== DATA EXCERPTS

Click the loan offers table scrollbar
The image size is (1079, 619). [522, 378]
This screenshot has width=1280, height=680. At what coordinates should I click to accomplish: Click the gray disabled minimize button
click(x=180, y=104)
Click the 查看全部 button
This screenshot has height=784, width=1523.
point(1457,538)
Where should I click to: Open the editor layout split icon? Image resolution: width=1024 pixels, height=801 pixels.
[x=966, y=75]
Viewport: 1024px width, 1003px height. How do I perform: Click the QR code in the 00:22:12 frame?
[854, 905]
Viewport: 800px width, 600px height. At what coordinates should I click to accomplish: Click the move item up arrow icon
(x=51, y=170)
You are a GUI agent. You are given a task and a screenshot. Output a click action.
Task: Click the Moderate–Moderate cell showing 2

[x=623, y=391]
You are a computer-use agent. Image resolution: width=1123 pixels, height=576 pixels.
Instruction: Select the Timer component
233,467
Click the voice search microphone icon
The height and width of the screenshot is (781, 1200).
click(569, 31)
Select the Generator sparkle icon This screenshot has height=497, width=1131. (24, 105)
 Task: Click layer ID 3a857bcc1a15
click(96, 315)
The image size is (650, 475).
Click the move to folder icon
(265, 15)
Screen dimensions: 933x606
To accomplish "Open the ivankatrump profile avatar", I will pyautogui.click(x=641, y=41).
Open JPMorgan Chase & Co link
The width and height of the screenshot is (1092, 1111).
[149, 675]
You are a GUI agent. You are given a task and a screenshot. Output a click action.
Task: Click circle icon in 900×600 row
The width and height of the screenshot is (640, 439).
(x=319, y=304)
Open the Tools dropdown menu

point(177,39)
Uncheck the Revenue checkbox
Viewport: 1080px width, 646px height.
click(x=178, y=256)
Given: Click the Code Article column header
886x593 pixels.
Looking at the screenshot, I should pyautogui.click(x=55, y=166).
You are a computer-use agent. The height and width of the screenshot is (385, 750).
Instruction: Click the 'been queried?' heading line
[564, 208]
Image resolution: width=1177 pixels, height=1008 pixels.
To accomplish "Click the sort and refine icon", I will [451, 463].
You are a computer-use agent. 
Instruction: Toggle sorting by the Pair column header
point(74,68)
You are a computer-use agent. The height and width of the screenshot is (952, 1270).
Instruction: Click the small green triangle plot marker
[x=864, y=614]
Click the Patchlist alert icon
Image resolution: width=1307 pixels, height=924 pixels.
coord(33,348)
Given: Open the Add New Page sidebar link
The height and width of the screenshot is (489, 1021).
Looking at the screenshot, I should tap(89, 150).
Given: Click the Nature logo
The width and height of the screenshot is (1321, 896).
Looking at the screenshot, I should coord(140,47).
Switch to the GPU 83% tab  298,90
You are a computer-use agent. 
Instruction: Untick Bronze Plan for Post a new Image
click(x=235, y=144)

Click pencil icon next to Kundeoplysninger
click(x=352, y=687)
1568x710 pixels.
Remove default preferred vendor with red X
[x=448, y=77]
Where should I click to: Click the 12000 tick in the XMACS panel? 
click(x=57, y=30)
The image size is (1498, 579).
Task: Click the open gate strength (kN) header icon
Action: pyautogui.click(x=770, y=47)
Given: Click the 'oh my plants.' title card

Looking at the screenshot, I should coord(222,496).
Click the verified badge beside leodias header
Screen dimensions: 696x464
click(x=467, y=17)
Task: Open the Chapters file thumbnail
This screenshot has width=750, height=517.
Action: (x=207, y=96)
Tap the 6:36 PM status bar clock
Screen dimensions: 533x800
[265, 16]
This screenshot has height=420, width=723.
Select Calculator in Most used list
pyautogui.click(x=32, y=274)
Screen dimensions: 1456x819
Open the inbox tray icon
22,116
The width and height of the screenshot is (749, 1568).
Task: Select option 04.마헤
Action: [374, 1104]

====

* REQUEST
Reproduce all of the data above line for line, without changing anything.

* COMPLETED EXERCISE
Click the loan offers table scrollbar
The image size is (1079, 619). [522, 378]
This screenshot has width=1280, height=680. At what coordinates should I click to accomplish: Click the gray disabled minimize button
click(x=180, y=104)
Click the 查看全部 button
This screenshot has height=784, width=1523.
point(1457,538)
Where should I click to: Open the editor layout split icon? Image resolution: width=1024 pixels, height=801 pixels.
[x=966, y=75]
Viewport: 1024px width, 1003px height. How do I perform: Click the QR code in the 00:22:12 frame?
[854, 905]
Viewport: 800px width, 600px height. At what coordinates should I click to accomplish: Click the move item up arrow icon
(x=51, y=170)
You are a GUI agent. You are given a task and a screenshot. Output a click action.
Task: Click the Moderate–Moderate cell showing 2

[x=623, y=391]
You are a computer-use agent. Image resolution: width=1123 pixels, height=576 pixels.
Instruction: Select the Timer component
233,467
Click the voice search microphone icon
The height and width of the screenshot is (781, 1200).
click(569, 31)
Select the Generator sparkle icon This screenshot has height=497, width=1131. (24, 105)
 Task: Click layer ID 3a857bcc1a15
click(96, 315)
The image size is (650, 475).
Click the move to folder icon
(265, 15)
Screen dimensions: 933x606
To accomplish "Open the ivankatrump profile avatar", I will pyautogui.click(x=641, y=41).
Open JPMorgan Chase & Co link
The width and height of the screenshot is (1092, 1111).
[149, 675]
You are a GUI agent. You are given a task and a screenshot. Output a click action.
Task: Click circle icon in 900×600 row
The width and height of the screenshot is (640, 439).
(x=319, y=304)
Open the Tools dropdown menu

point(177,39)
Uncheck the Revenue checkbox
Viewport: 1080px width, 646px height.
click(x=178, y=256)
Given: Click the Code Article column header
886x593 pixels.
Looking at the screenshot, I should pyautogui.click(x=55, y=166).
You are a computer-use agent. The height and width of the screenshot is (385, 750).
Instruction: Click the 'been queried?' heading line
[564, 208]
Image resolution: width=1177 pixels, height=1008 pixels.
To accomplish "Click the sort and refine icon", I will [451, 463].
You are a computer-use agent. 
Instruction: Toggle sorting by the Pair column header
point(74,68)
You are a computer-use agent. The height and width of the screenshot is (952, 1270).
Instruction: Click the small green triangle plot marker
[x=864, y=614]
Click the Patchlist alert icon
Image resolution: width=1307 pixels, height=924 pixels.
coord(33,348)
Given: Open the Add New Page sidebar link
The height and width of the screenshot is (489, 1021).
Looking at the screenshot, I should tap(89, 150).
Given: Click the Nature logo
The width and height of the screenshot is (1321, 896).
Looking at the screenshot, I should coord(140,47).
Switch to the GPU 83% tab  298,90
You are a computer-use agent. 
Instruction: Untick Bronze Plan for Post a new Image
click(x=235, y=144)

Click pencil icon next to Kundeoplysninger
click(x=352, y=687)
1568x710 pixels.
Remove default preferred vendor with red X
[x=448, y=77]
Where should I click to: Click the 12000 tick in the XMACS panel? 
click(x=57, y=30)
The image size is (1498, 579).
Task: Click the open gate strength (kN) header icon
Action: pyautogui.click(x=770, y=47)
Given: Click the 'oh my plants.' title card

Looking at the screenshot, I should coord(222,496).
Click the verified badge beside leodias header
Screen dimensions: 696x464
click(x=467, y=17)
Task: Open the Chapters file thumbnail
This screenshot has width=750, height=517.
Action: (x=207, y=96)
Tap the 6:36 PM status bar clock
Screen dimensions: 533x800
[265, 16]
This screenshot has height=420, width=723.
Select Calculator in Most used list
pyautogui.click(x=32, y=274)
Screen dimensions: 1456x819
Open the inbox tray icon
22,116
The width and height of the screenshot is (749, 1568).
Task: Select option 04.마헤
Action: [374, 1104]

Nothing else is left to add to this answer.